- **THE PROBLEM**: Write out the passage on knee injuries below, word for word and in full.

Knees get a lot of attention in the sports pages, where injuries sideline stars. But it’s not just pro athletes who battle knee problems. Recreational athletes are laid up by bum knees, too, an occurrence becoming more common as baby boomers continue to be physically active much later in life than previous generations.
“It’s become the No. 1 soft-tissue sports injury,” Kyle said. “The sheer number of recreational athletes — the weekend warriors — has a lot to do with that volume. The baby boomers are remaining incredibly active.”
Gender equality also is a factor, he said. It used to be just men who complained about the stereotypical “old sports injury.” With the explosive growth in girls’ athletics, that’s no longer the case.
“A generation ago, you didn’t have girls playing hockey or girls playing rugby,” Kyle said. “Now they’re involved in all sports.”

Items listed in a dataset:

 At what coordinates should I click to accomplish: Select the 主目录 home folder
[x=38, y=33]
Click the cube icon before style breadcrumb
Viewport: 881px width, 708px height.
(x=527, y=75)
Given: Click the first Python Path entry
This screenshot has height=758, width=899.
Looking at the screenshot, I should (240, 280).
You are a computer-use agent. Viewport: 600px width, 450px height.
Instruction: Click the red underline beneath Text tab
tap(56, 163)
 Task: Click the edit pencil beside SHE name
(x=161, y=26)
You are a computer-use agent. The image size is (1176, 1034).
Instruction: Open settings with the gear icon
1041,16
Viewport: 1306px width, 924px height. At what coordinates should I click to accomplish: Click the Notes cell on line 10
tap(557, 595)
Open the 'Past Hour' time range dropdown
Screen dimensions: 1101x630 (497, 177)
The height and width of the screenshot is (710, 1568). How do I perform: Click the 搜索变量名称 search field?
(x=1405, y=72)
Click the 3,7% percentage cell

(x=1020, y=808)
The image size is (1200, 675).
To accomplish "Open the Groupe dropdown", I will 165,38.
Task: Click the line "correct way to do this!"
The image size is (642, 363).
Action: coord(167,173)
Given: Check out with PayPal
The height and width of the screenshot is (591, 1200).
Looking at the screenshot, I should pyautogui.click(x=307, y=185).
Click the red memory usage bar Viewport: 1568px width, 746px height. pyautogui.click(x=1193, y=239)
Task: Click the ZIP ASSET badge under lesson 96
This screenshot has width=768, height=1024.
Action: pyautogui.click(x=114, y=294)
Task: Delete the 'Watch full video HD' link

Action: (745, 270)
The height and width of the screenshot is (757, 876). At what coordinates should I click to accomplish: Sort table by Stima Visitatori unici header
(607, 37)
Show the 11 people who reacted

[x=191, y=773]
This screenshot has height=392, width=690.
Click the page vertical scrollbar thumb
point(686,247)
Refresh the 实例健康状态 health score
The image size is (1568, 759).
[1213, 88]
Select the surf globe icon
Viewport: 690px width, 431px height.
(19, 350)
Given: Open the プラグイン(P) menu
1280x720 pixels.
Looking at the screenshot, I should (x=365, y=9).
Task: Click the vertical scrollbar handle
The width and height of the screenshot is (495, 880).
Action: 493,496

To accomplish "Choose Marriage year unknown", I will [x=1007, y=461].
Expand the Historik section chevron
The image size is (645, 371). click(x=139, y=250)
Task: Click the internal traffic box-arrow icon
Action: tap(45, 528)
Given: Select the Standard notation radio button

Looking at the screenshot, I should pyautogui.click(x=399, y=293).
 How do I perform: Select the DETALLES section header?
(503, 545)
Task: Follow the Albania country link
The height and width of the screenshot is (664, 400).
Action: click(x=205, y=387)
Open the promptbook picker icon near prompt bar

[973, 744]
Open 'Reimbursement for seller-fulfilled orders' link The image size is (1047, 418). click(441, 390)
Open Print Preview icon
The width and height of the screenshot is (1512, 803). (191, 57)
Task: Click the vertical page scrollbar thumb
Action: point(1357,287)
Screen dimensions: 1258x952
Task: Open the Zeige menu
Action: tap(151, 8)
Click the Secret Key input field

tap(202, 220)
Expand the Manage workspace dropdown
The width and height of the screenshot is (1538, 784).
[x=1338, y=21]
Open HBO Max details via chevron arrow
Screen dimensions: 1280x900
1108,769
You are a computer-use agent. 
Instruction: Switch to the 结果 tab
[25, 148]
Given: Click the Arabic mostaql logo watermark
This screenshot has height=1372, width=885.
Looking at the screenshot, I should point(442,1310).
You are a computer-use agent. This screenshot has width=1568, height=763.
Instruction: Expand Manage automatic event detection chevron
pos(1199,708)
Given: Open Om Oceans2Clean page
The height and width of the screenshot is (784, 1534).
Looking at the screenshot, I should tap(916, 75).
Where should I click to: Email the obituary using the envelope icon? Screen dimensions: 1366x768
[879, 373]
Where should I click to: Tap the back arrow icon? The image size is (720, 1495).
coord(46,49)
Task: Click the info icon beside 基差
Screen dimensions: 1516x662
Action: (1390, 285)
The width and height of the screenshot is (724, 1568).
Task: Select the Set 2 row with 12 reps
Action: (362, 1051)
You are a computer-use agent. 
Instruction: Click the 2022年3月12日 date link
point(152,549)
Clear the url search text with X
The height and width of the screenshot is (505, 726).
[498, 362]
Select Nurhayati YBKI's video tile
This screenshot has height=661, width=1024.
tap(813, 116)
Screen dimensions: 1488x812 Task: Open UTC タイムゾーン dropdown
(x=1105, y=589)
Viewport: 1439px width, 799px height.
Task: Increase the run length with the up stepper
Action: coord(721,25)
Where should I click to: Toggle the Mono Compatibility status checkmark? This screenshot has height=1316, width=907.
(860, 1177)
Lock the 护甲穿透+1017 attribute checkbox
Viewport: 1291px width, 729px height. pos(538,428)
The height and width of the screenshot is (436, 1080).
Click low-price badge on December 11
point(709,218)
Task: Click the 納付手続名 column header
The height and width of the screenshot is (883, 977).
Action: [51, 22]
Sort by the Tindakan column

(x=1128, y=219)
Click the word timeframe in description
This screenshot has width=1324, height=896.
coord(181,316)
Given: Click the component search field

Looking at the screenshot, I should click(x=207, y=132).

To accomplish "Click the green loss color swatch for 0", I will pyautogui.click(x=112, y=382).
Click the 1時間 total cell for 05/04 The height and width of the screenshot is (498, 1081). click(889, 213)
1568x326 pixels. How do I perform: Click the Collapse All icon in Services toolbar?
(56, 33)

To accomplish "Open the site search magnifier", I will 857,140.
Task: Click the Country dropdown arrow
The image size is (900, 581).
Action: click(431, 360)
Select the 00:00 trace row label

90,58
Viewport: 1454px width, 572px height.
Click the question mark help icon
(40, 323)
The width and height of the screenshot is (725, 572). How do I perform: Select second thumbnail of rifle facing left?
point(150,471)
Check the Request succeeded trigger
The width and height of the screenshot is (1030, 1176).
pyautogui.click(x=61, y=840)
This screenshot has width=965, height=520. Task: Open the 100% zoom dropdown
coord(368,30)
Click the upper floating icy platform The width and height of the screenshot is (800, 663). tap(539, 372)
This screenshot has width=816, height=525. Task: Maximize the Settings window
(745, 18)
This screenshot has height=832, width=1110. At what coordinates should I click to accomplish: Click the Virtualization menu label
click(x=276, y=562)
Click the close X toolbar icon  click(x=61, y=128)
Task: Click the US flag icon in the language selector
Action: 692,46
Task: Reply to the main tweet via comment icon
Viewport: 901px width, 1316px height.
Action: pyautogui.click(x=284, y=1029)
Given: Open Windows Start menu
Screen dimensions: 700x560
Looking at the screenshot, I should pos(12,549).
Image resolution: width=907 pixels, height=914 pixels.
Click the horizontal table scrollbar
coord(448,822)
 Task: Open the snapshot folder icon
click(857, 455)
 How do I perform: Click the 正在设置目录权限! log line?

- **FINAL ANSWER**:
Knees get a lot of attention in the sports pages, where injuries sideline stars. But it’s not just pro athletes who battle knee problems. Recreational athletes are laid up by bum knees, too, an occurrence becoming more common as baby boomers continue to be physically active much later in life than previous generations.
“It’s become the No. 1 soft-tissue sports injury,” Kyle said. “The sheer number of recreational athletes — the weekend warriors — has a lot to do with that volume. The baby boomers are remaining incredibly active.”
Gender equality also is a factor, he said. It used to be just men who complained about the stereotypical “old sports injury.” With the explosive growth in girls’ athletics, that’s no longer the case.
“A generation ago, you didn’t have girls playing hockey or girls playing rugby,” Kyle said. “Now they’re involved in all sports.”